Il 12 giugno 2014 si è tenuta la giornata mondiale contro il lavoro minorile. Poco meno di un mese dopo, il Parlamento di La Paz ha approvato il nuovo Codice dell’Infanzia e dell’Adolescenza (Código de la Niñez y Adolescencia) che ammette, entro certi limiti, la possibilità di cominciare a lavorare già a partire dai 10 anni.
Due dati nettamente in contrasto tra loro?
Secondo le stime riportate dalla Banca Mondiale nel 2012, la popolazione boliviana ammonta a 10,5 milioni di abitanti. Di questi, secondo uno studio del governo boliviano, 850 000 minori compresi tra i cinque e i diciassette anni sono lavoratori: il 15% della forza lavoro!
La maggior parte di loro, così come accade in tutti i Paesi più poveri del mondo, comincia a lavorare per aiutare le proprie famiglie o nei casi più disperati per provvedere a sé stessa.
Le “professioni” cambiano a seconda del contesto urbano. Infatti, nelle città i bambini vengono impiegati come lavoratori domestici, addetti al confezionamento nei supermercati, camerieri nei ristoranti, lustrascarpe, strilloni, operai nei laboratori tessili o come venditori ambulanti di sigarette, dolci o caramelle. Nelle campagne, invece, sono destinati alla coltivazione dei campi, al pascolo delle greggi o dei lama, nei peggiori dei casi al lavoro nelle miniere. Entrambi i contesti ricordano molto l’Oliver Twist di Dickens o il Rosso Malpelo di Verga!
La Bolivia è parte della Convenzione sull’età minima del 1973 promossa dall’Organizzazione Internazionale del Lavoro (Conv. OIL 138/1973), che fissa la soglia minima per l’accesso al lavoro da parte dei bambini a 15 anni. Per la Bolivia, invece, l’età minima è stata fissata a 14 anni (deroga ammissibile dal testo della Convenzione).
Negli scorsi anni, nonostante il divieto legislativo, la realtà mostrava che l’occupazione lavorativa interessava anche bambini ben al di sotto della soglia di liceità. Per questo nel 2003, i diversi movimenti locali (Nats) in difesa dei diritti dei lavoratori-bambini si unirono nella Bolivian Union of Child and Adolescent Workers (Unatsbo), il sindacato nato per difendere i diritti di questi piccoli lavoratori. Ed è stato proprio questo sindacato a battersi negli ultimi anni per abbassare la soglia dell’età consentita per accedere al mondo del lavoro.
Come? Nel più vecchio dei modi: scendendo in piazza, ottenendo l’attenzione dei media nazionali e obbligando il Presidente Evo Morales, già loro “simpatizzante” poiché anch’egli ex-baby pastore, ad ascoltarli.

### RICHIESTA 1
Ricopia i record partendo dalla riga che contiene "pixels, height=600 pixels." e arrivando alla fine dei record, senza includere le immagini.
Il testo e i record hanno origini diverse.

### RECORD PER L'ESERCIZIO
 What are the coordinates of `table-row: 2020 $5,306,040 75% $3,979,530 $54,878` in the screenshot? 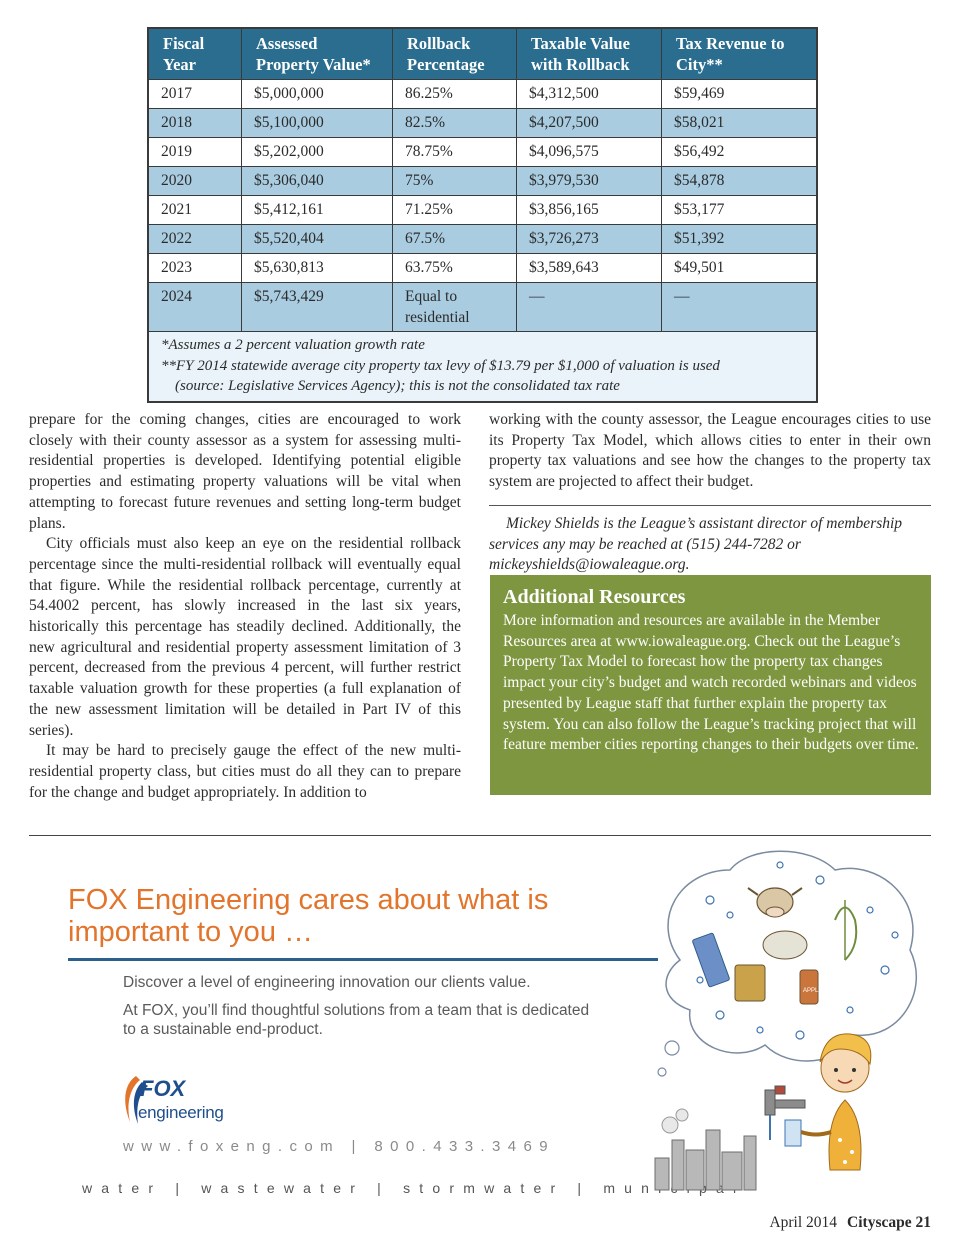 It's located at (482, 181).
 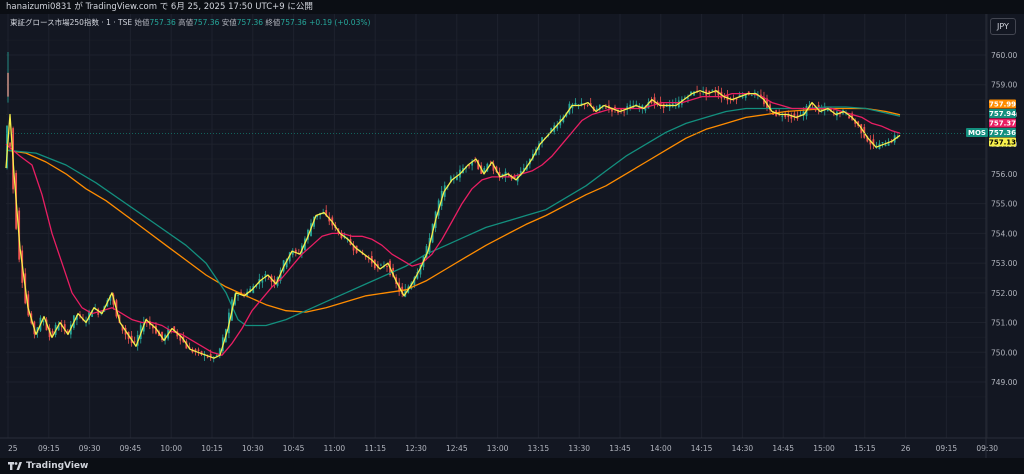 What do you see at coordinates (987, 448) in the screenshot?
I see `x-tick-label: 09:30` at bounding box center [987, 448].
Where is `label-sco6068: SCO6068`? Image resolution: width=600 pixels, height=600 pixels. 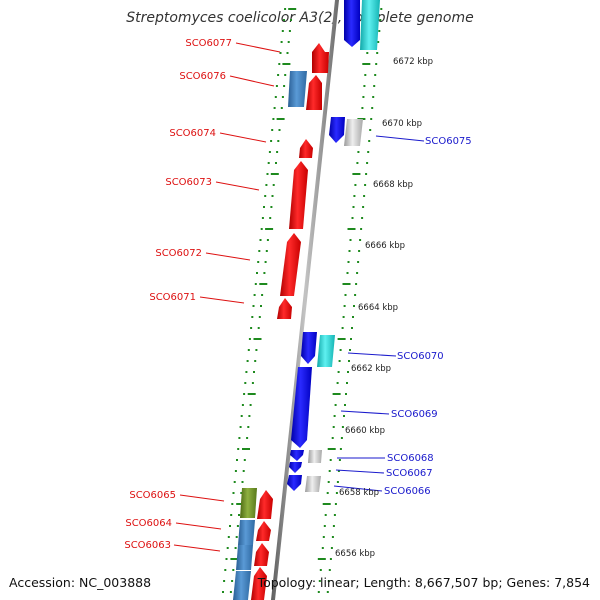
label-sco6068: SCO6068 is located at coordinates (410, 458).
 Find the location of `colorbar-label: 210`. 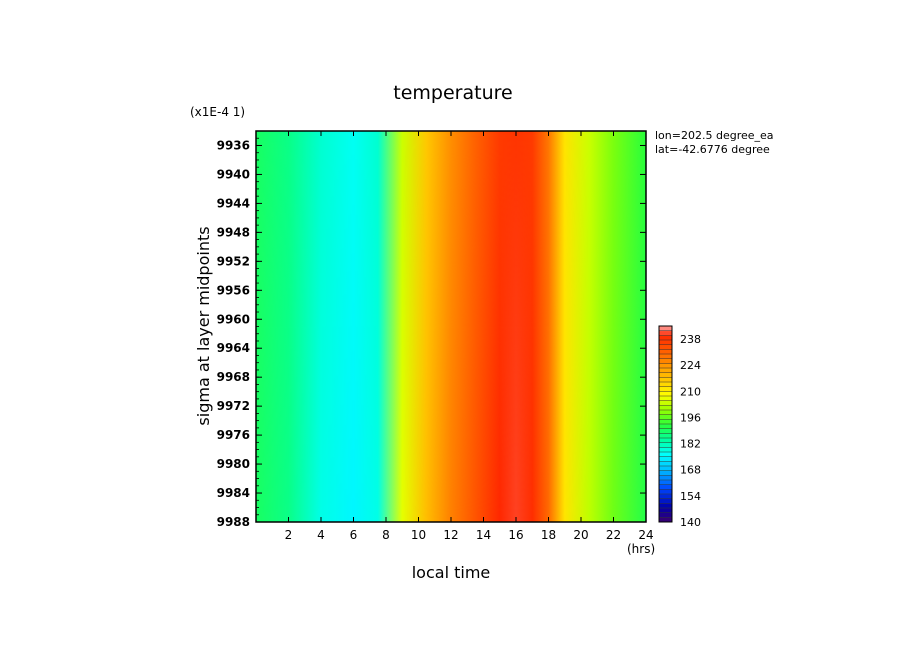

colorbar-label: 210 is located at coordinates (690, 392).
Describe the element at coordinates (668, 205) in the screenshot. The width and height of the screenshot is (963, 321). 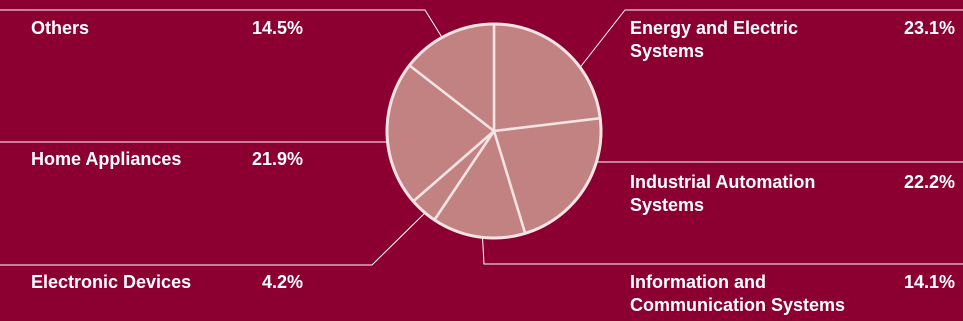
I see `label-industrial-automation-line-1: Systems` at that location.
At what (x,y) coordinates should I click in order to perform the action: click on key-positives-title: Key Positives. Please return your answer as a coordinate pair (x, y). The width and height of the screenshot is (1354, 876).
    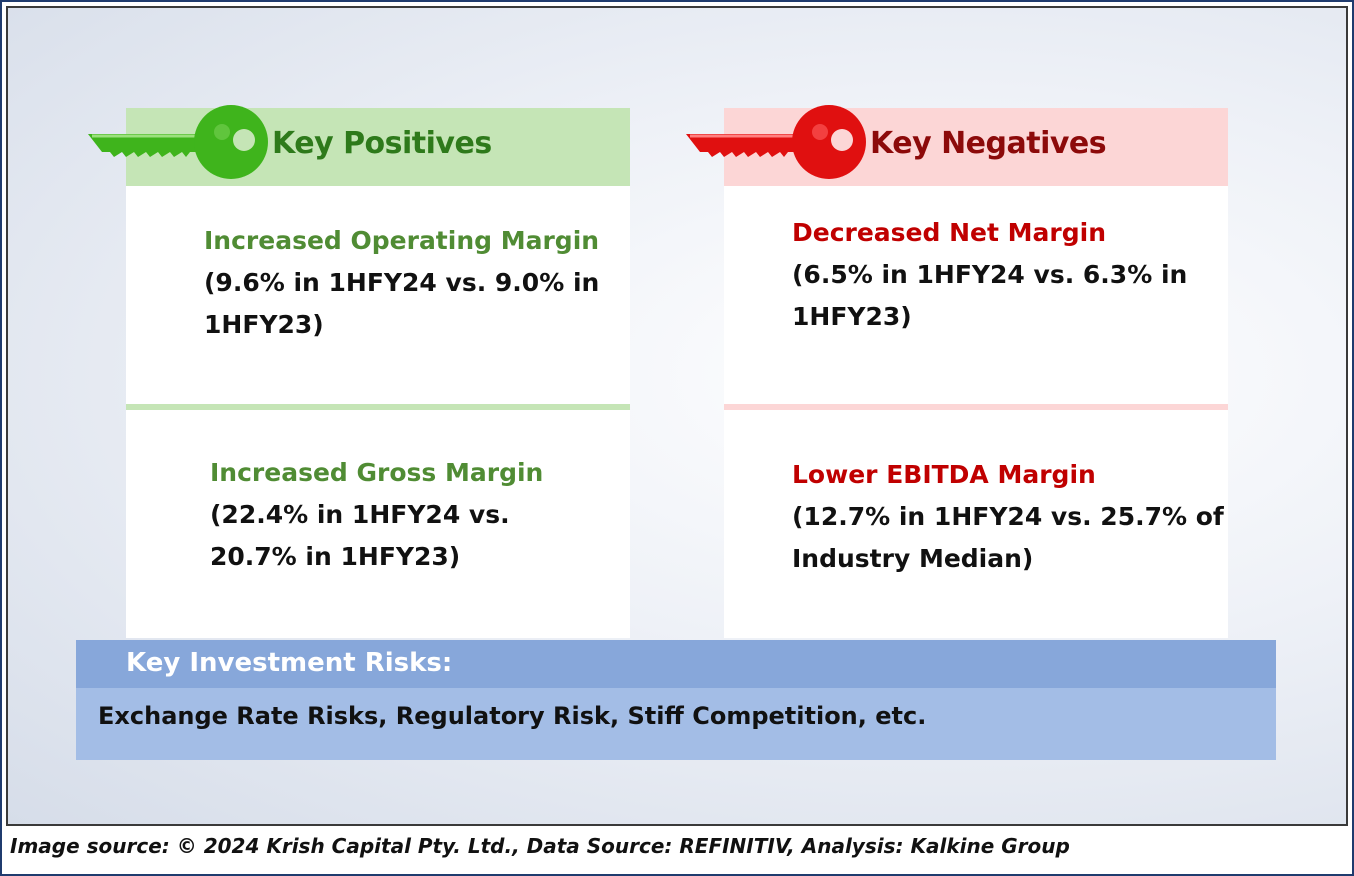
    Looking at the image, I should click on (382, 144).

### RICHIESTA 2
Rispondi a queste domande sul testo sul lavoro minorile in Bolivia:
(a) In che anno i movimenti locali Nats si unirono nell'Unatsbo?
(b) A quale età la Bolivia ha fissato la soglia minima per l'accesso al lavoro?
(c) Quanti minori tra i cinque e i diciassette anni lavorano, secondo lo studio del governo boliviano?

### SOLUZIONE SVOLTA 1
Where is `label-sco6068: SCO6068`? Image resolution: width=600 pixels, height=600 pixels. 
label-sco6068: SCO6068 is located at coordinates (410, 458).
 Find the location of `colorbar-label: 210`. 

colorbar-label: 210 is located at coordinates (690, 392).
Describe the element at coordinates (668, 205) in the screenshot. The width and height of the screenshot is (963, 321). 
I see `label-industrial-automation-line-1: Systems` at that location.
At what (x,y) coordinates should I click in order to perform the action: click on key-positives-title: Key Positives. Please return your answer as a coordinate pair (x, y). The width and height of the screenshot is (1354, 876).
    Looking at the image, I should click on (382, 144).

### SOLUZIONE SVOLTA 2
(a) Nel 2003.
(b) A 14 anni.
(c) 850 000.